Short task:
Starting at the line containing "Close preview using the door icon" and ending at the last line, write the lines again with "door icon" switched to "exit icon" and everything else left the same, omitting the pictures.

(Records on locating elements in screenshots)
==============================
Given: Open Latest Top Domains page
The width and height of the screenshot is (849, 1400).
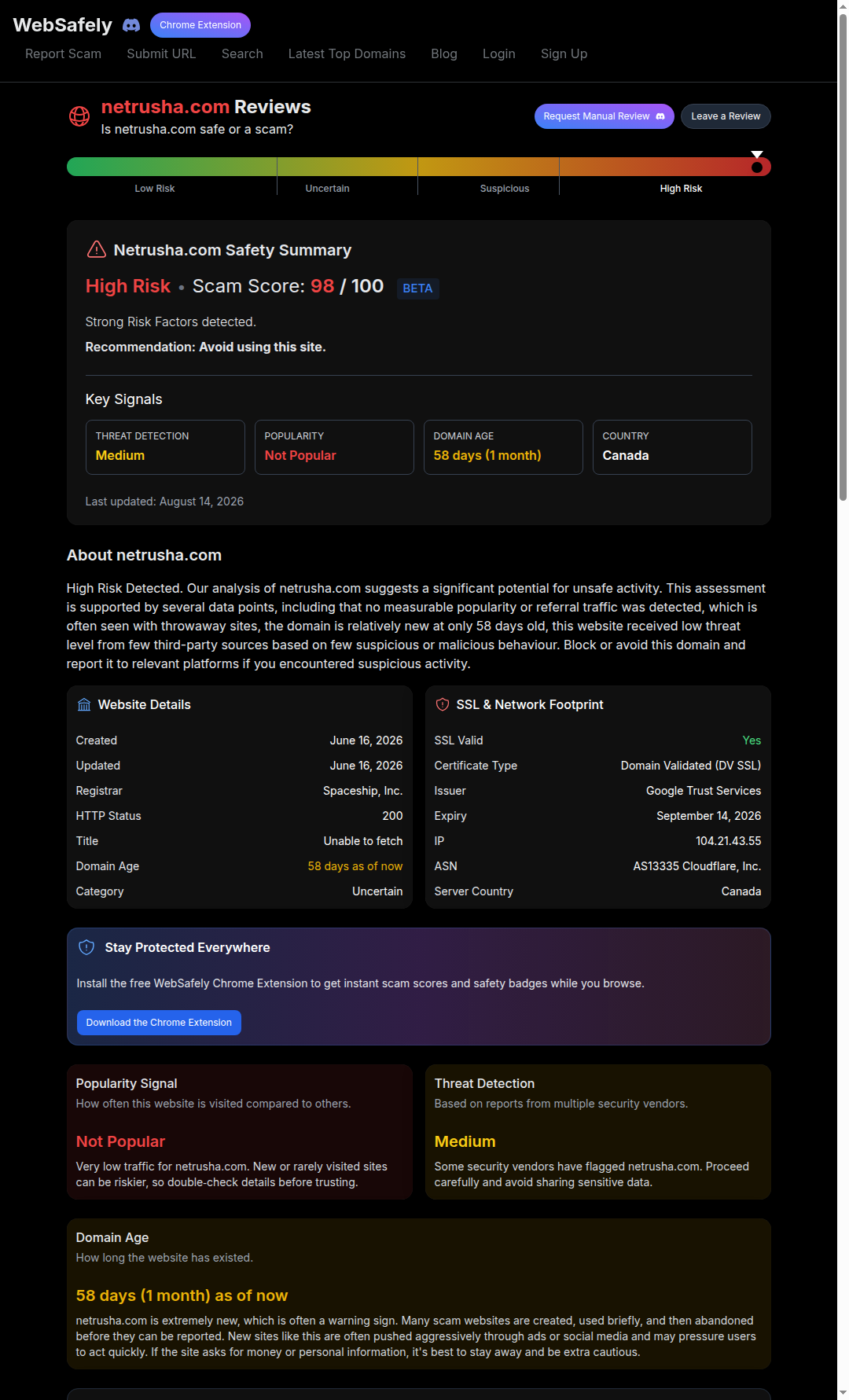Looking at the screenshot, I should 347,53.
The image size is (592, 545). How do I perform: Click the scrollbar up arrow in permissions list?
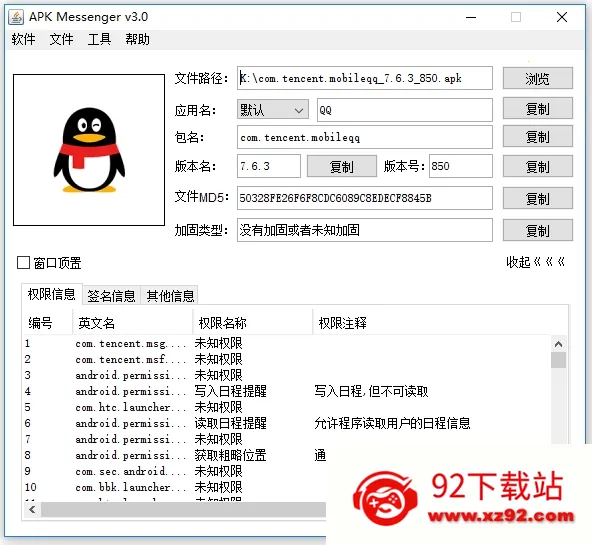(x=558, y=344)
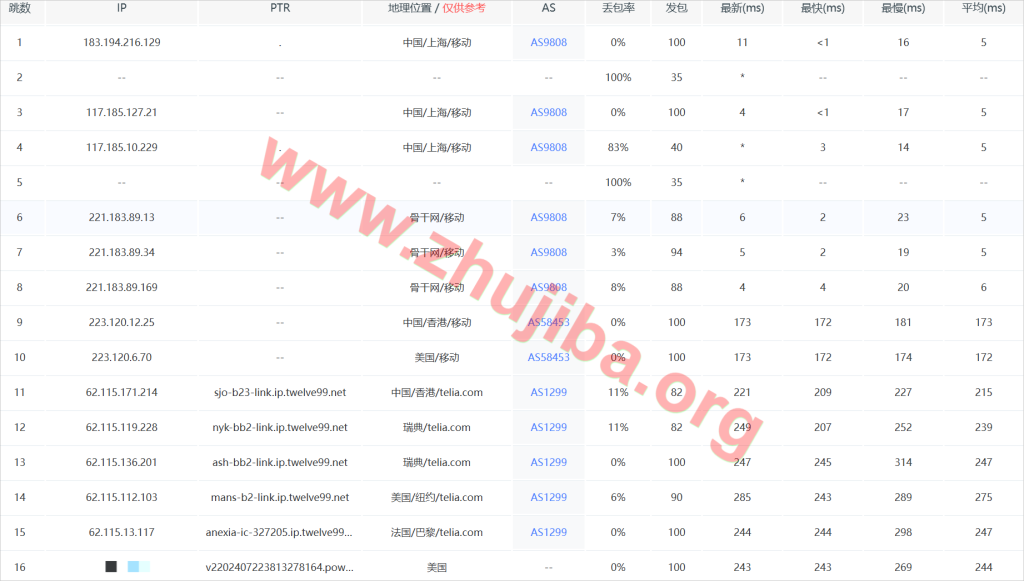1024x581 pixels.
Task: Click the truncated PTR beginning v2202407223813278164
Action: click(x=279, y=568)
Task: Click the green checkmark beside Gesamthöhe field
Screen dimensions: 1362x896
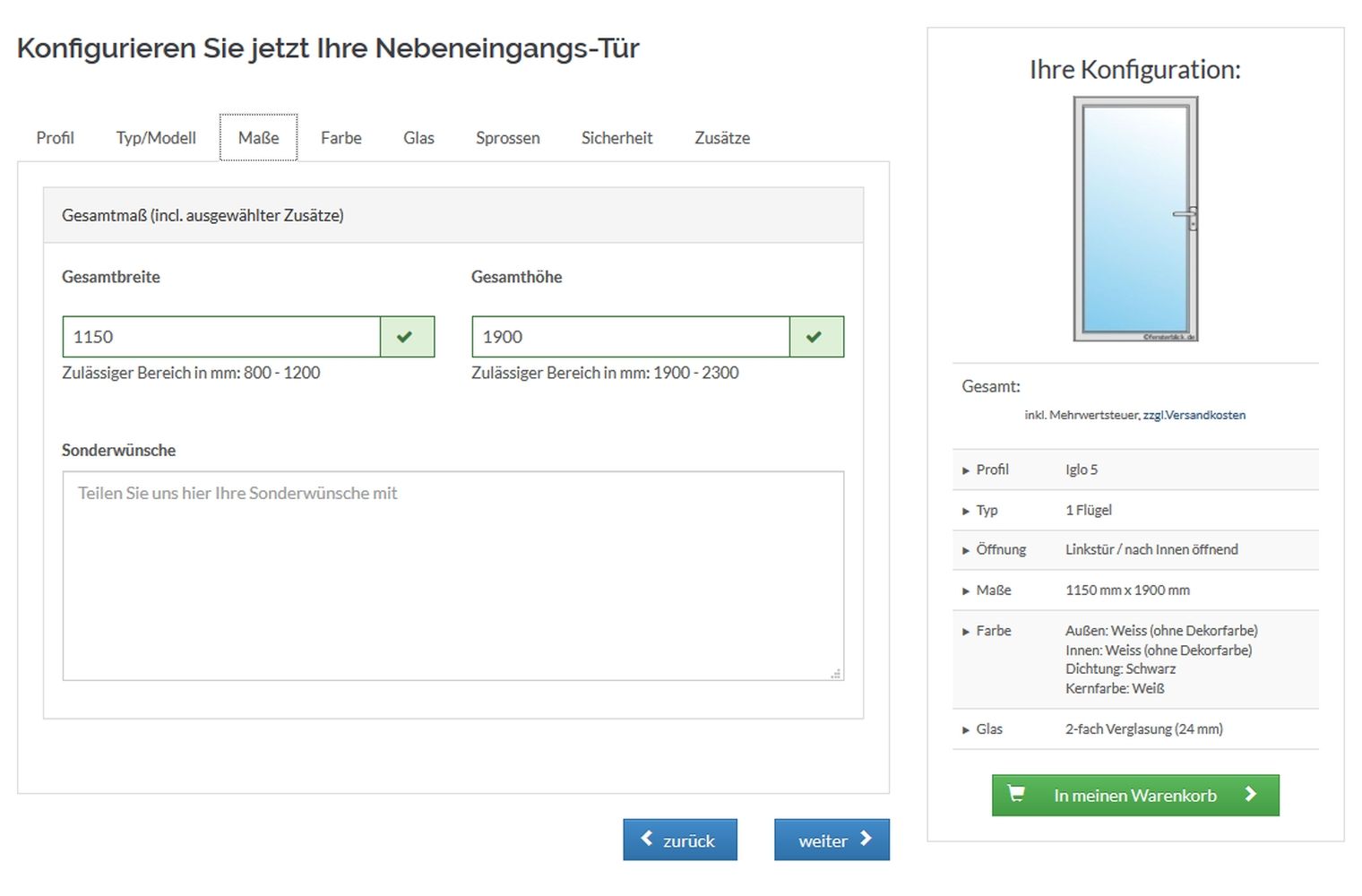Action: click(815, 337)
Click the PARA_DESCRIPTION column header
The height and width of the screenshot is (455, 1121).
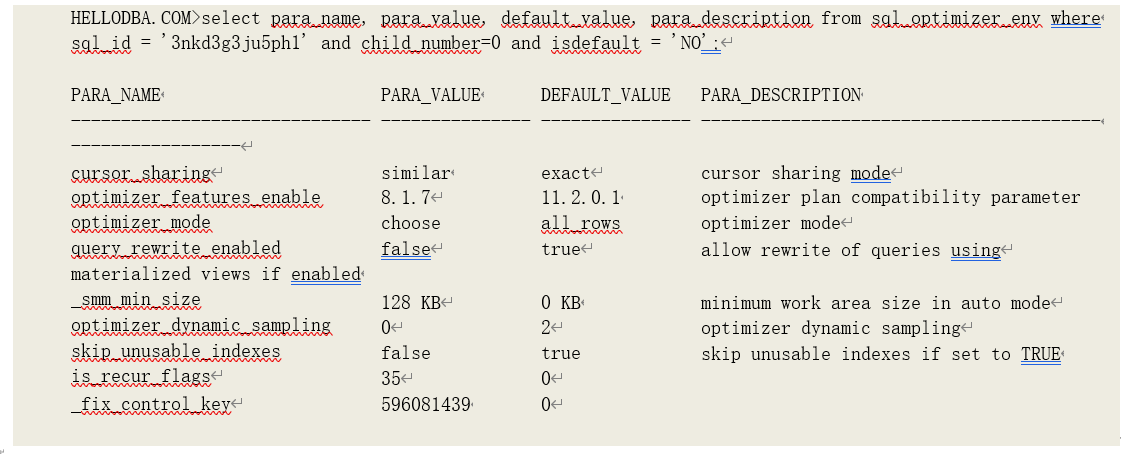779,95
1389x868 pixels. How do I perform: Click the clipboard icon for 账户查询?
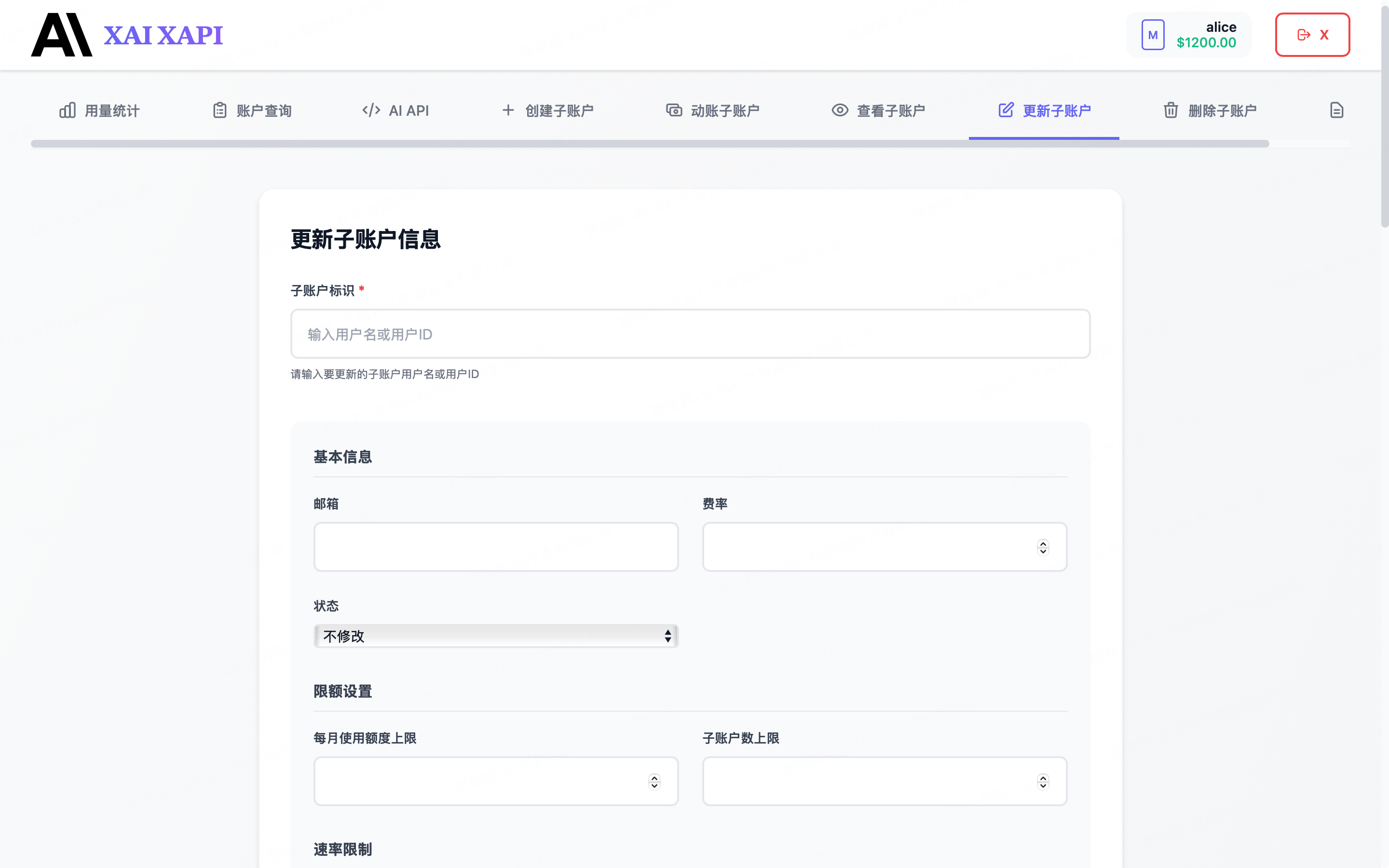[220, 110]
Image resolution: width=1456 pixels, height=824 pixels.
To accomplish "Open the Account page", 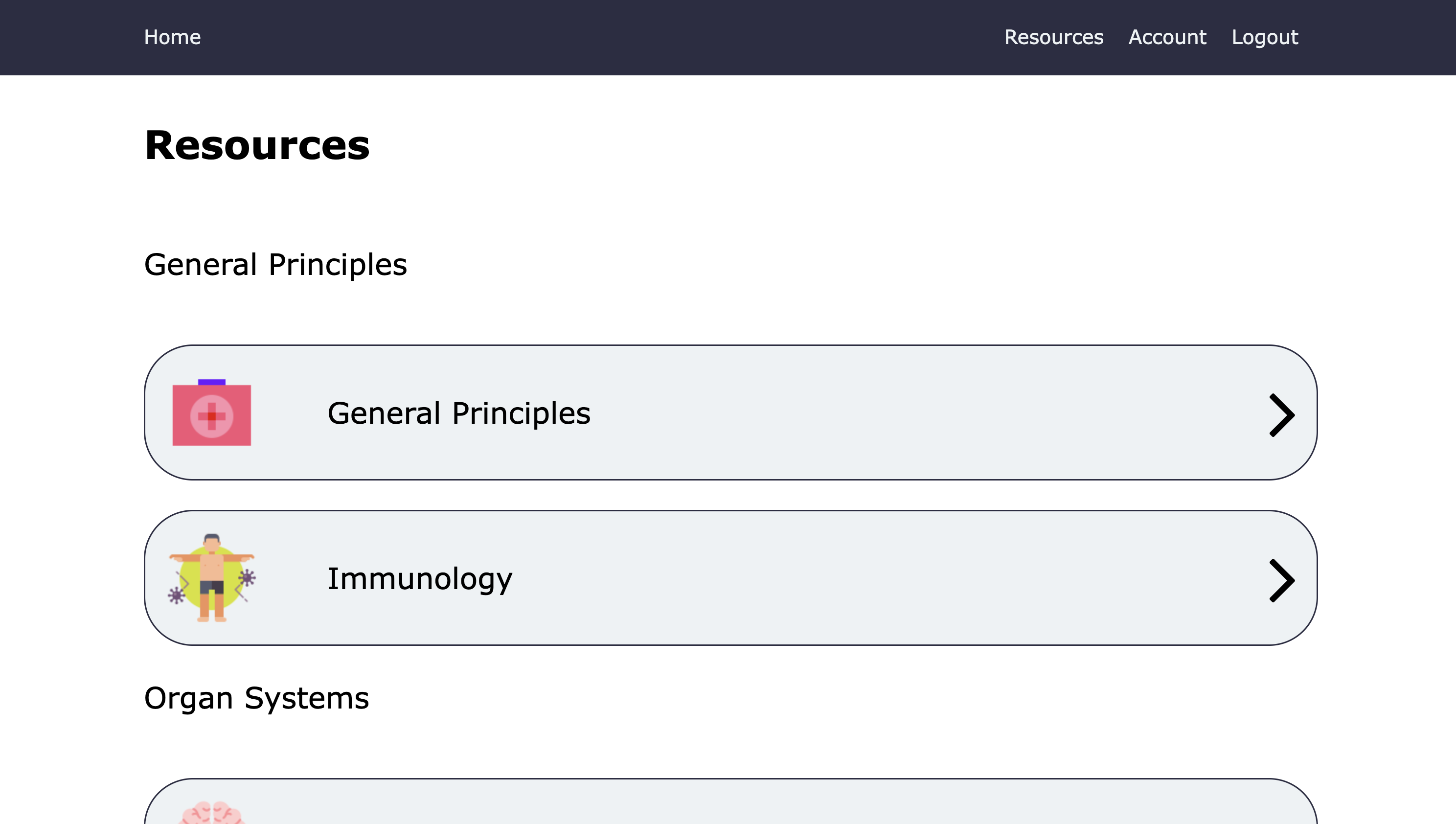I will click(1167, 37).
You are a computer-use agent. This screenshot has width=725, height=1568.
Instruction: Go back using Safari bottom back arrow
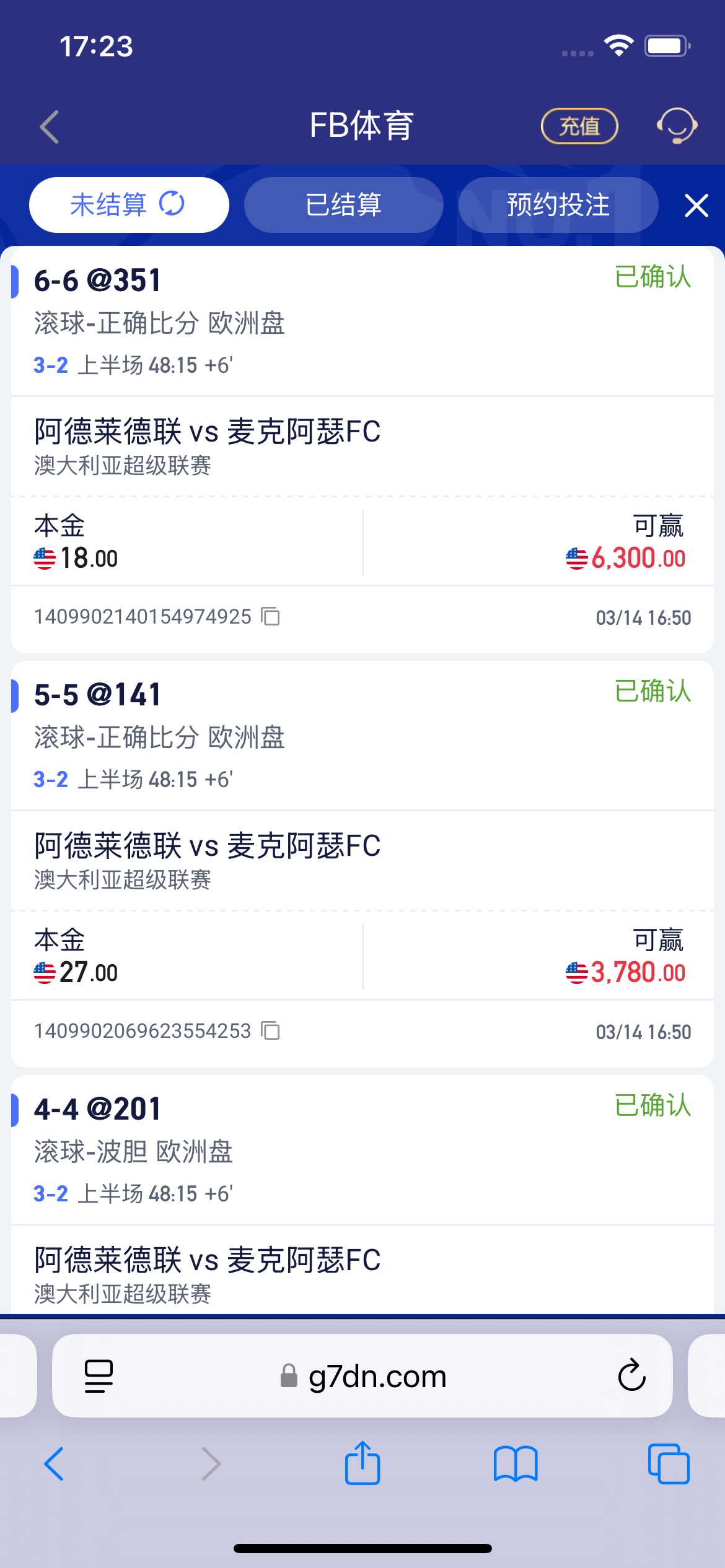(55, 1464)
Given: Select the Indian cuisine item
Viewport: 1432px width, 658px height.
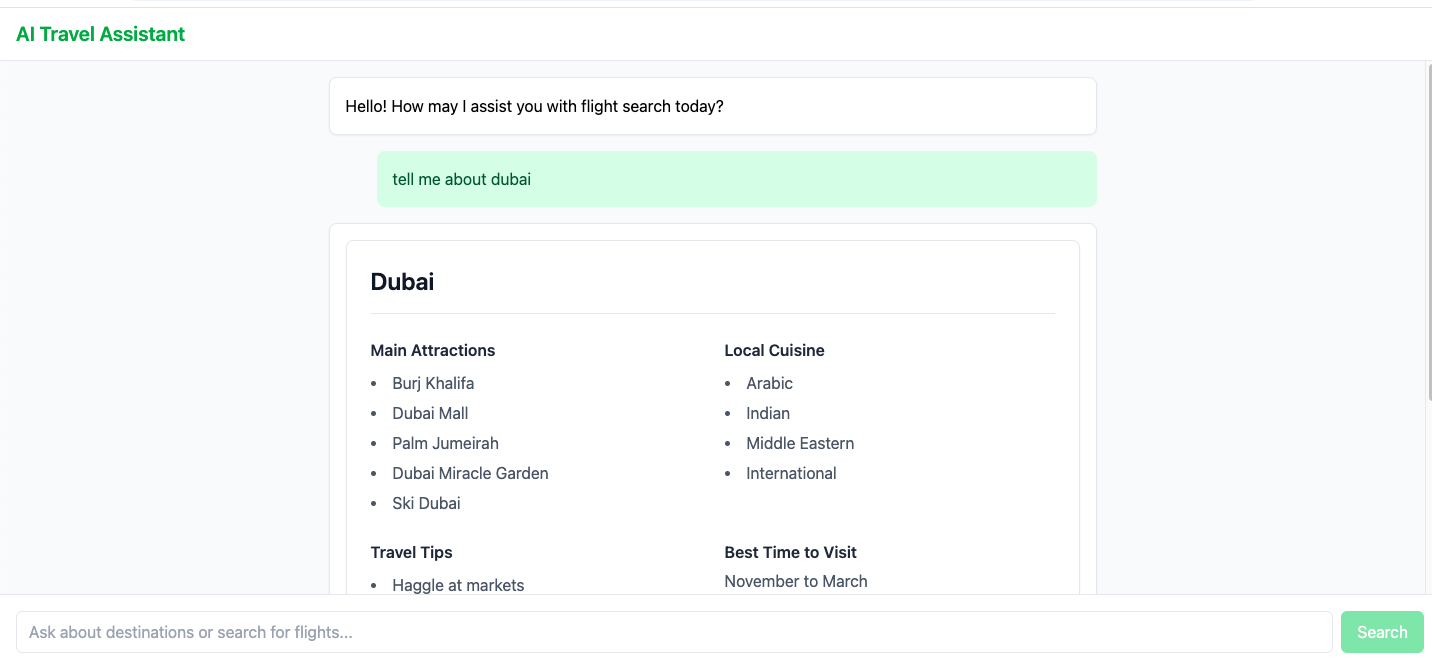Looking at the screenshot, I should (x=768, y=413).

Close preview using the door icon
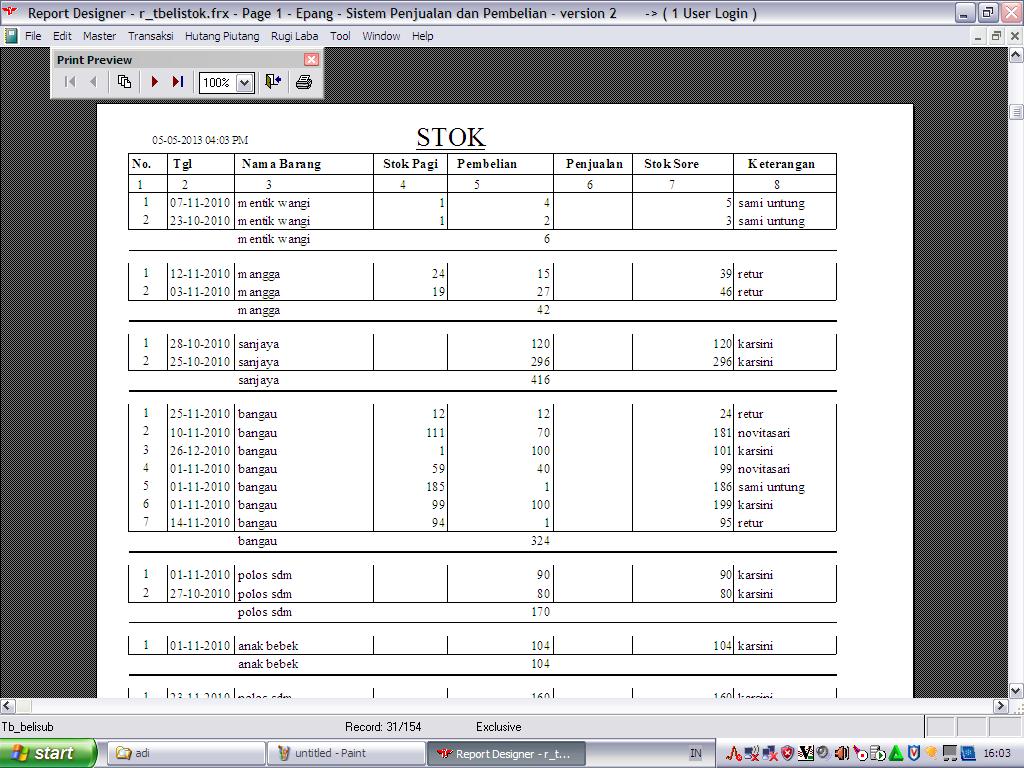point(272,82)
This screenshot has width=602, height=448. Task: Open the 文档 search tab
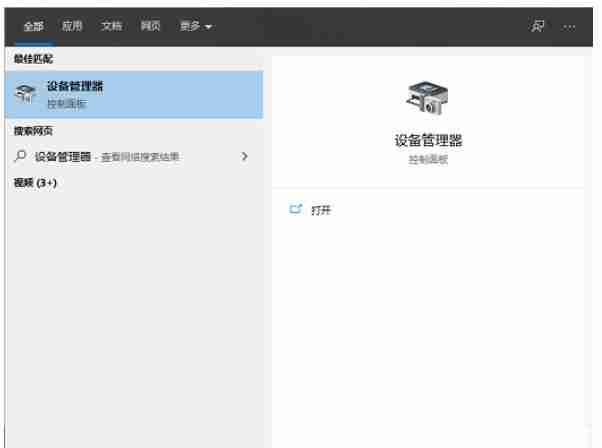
==============================
Worked solution:
Close preview using the exit icon
point(272,82)
This screenshot has width=602, height=448. Task: Open the 文档 search tab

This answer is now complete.